|Poet Power, The Complete Guide to Getting Your Poetry Published
By Thomas A. Williams, Ph.D.
MSRP $16.95 (200 pages)
Order this book
at a great price
from Amazon now.
Every writer knows that poetry is hard to sell. Author Thomas Williams doesn’t dispute this. In fact, one of the first statements he makes in his book, "Poet Power," is, "Of all writers, poets have the most difficulty getting their words into print." Then he fills the next 180 pages telling you how to go about getting your poetry published.
Williams is a man after my own heart. He says that, yes, it’s hard, but it’s not impossible. There are definitely markets for poetry. I frequently point out some of them to SPAWN members when I compile the monthly SPAWN Market Update. The problem is that many writers (poets especially) would rather just write and leave the more foreign aspects of publishing to someone else.
Thomas A. Williams is a freelance writer, teacher and the author of fourteen books, but I don’t see evidence that he is also a poet. Of course, he doesn’t profess to teach you how to be a poet, only how to get your poetry published. After all, as he points out, it’s not different from getting anything else published. Whether you are marketing a nonfiction article, a novel or a book of poetry, it takes knowledge, determination, and persistence. He says, "If the opportunity to publish your poetry is what you want, you have to locate (the opportunity), seek it out, confidently approach it and beat the door down, if necessary, until the way to it is clear."

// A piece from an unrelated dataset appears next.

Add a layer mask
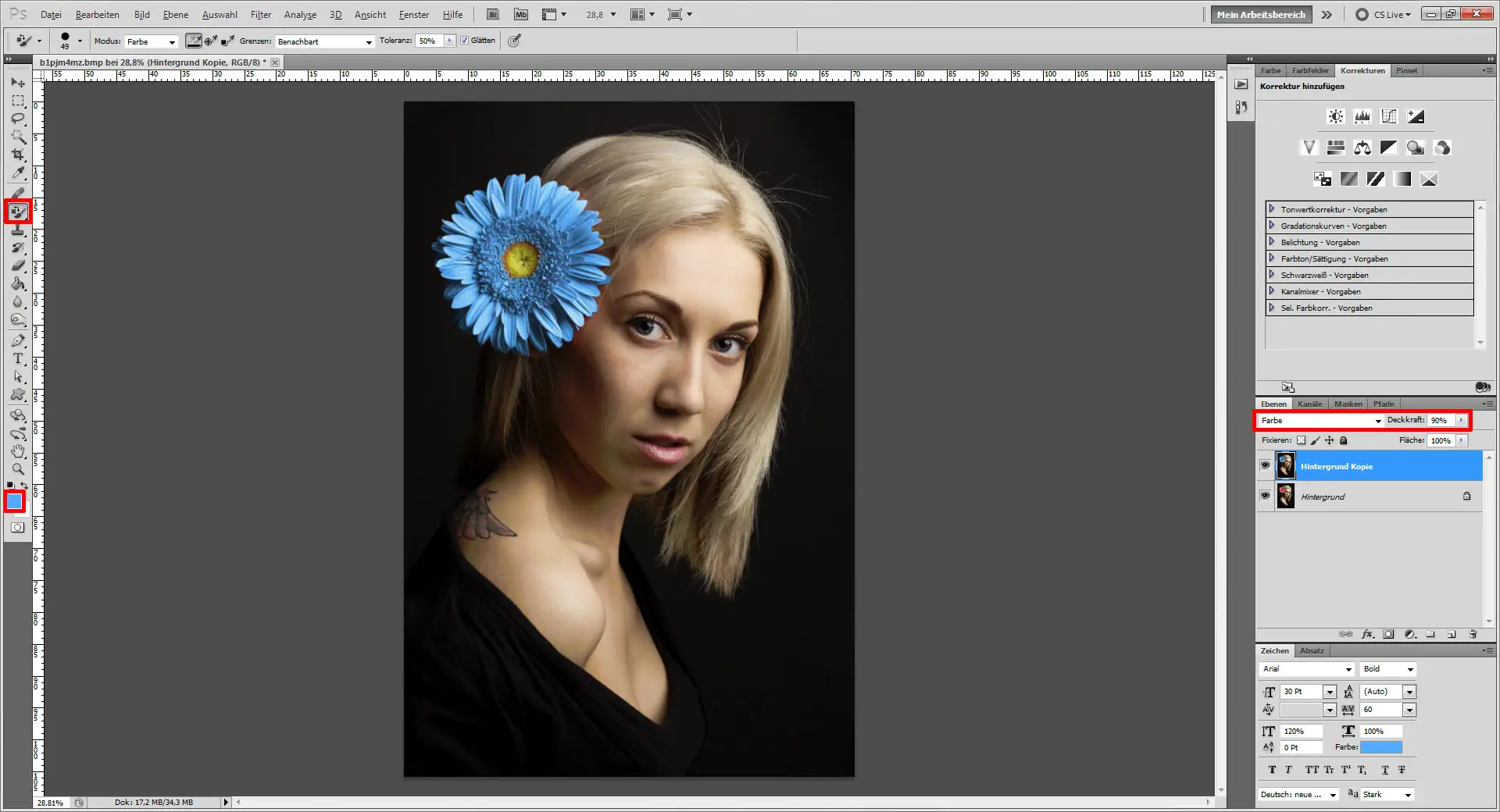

Williams’ book is a well-organized, informative, straightforward guide to publishing your poetry whether you want to publish one or two poems in magazines or a collection of poems in book form. It’s a step-by-step guide and includes a chapter on how to self-publish a chapbook. The author also provides the resources to help in your quest to be published. As Williams says, once you begin researching possible markets for your poems, you’ll be happily surprised at the volume of opportunities.
A large part of publishing is marketing and promotion, which Williams also covers in "Poet Power." Whether you want to see your book for sale in catalogs or on bookstore shelves, he tells you how to make the contacts and what to expect. He also gives ideas for selling your books at poetry readings. He says that most poetry books are sold at readings, not bookstores. And he continues with his mantra: "Your poems and books of poems will sell, but you must make them sell."

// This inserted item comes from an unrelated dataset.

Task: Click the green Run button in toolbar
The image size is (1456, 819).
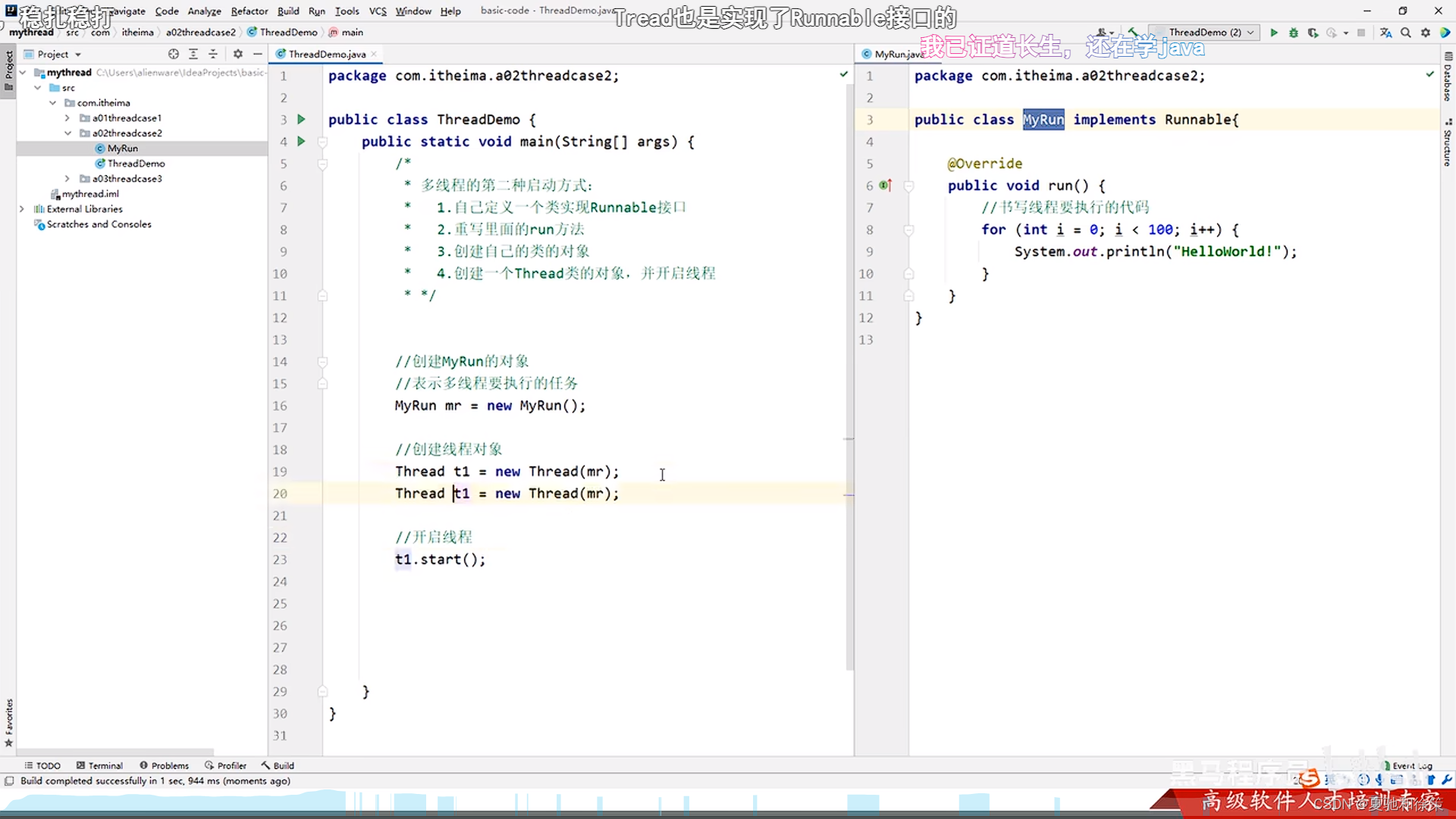Action: 1274,33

Have you ever thought of self-publishing a chapbook? Williams tells you how. And he makes it sound almost easy. If you have a measure of talent, follow Williams’ lead and use the resources he provides, you WILL see your poetry in print. As the author says in his ending message, "If you don’t act, your idea can’t possibly work."
I recommend this book to anyone who dreams of seeing his/her poetry published. It seems to be a fairly complete guide to publishing success for the budding poet. As a researcher, I appreciate that it includes a resource list, a glossary and an index.